Then, when I finally decided to move out of digs and buy a house in London, I bought a cute flat in the East End where I failed to notice that there was a railway line RIGHT AT THE BOTTOM OF MY GARDEN (and I would now like to take a minute to say: WTF? WHAT IS WRONG WITH ME THAT I DIDN’T NOTICE A RAILWAY LINE AT THE BOTTOM OF MY GARDEN?)
Anyway…it was a also a line for goods trains travelling from the UK to Europe and so these lumbering beasts would travel loudly through my brain every 45 minutes or so from 2.00am until morning (sometimes they would even screech to a halt just outside my window to ensure my head-splitting experience was totally and utterly complete). This meant that I didn’t sleep properly for three years.
I hated those trains.
And then I had a baby. And I thought that I would never sleep again, but I was blessed with a child who has always slept beautifully, who goes to bed early and sleeps through until morning.

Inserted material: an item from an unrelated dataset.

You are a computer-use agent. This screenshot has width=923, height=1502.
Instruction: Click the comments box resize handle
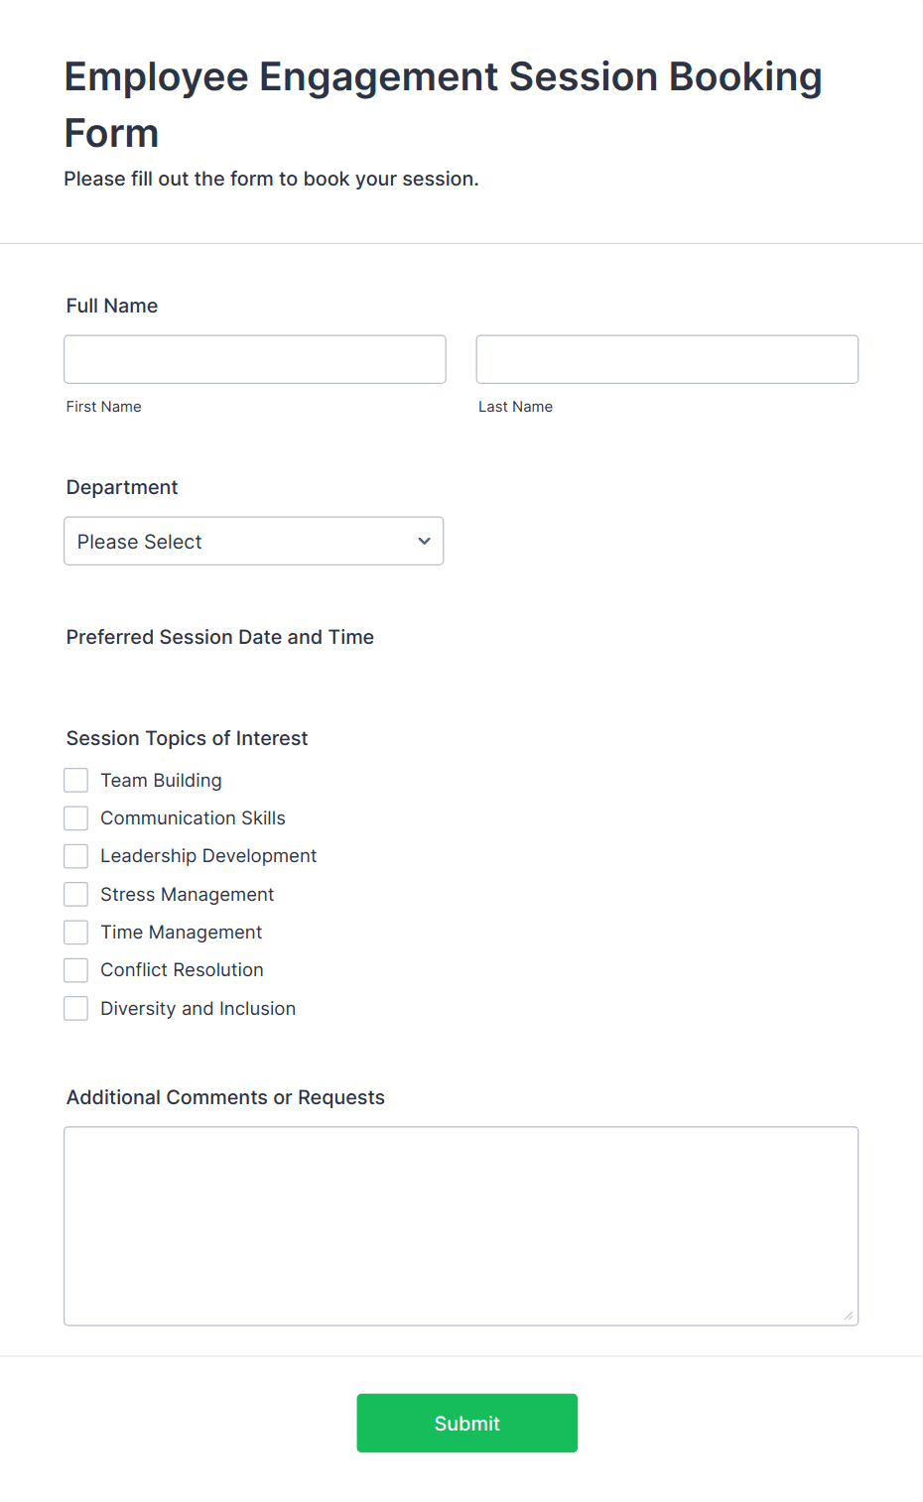click(x=849, y=1315)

Thank you sweetjesusinheaven.
So my sleeping woes are over, right?
WRONG.
Someone (and if I ever find out who, I am going to do them physical harm) has injected steroids into all the birds in my local area, most notably the hadedas, but also a FUCKING COCKEREL that lives in the garden behind me, and reprogrammed them to start “singing” at 3.30am.
I hate those birds.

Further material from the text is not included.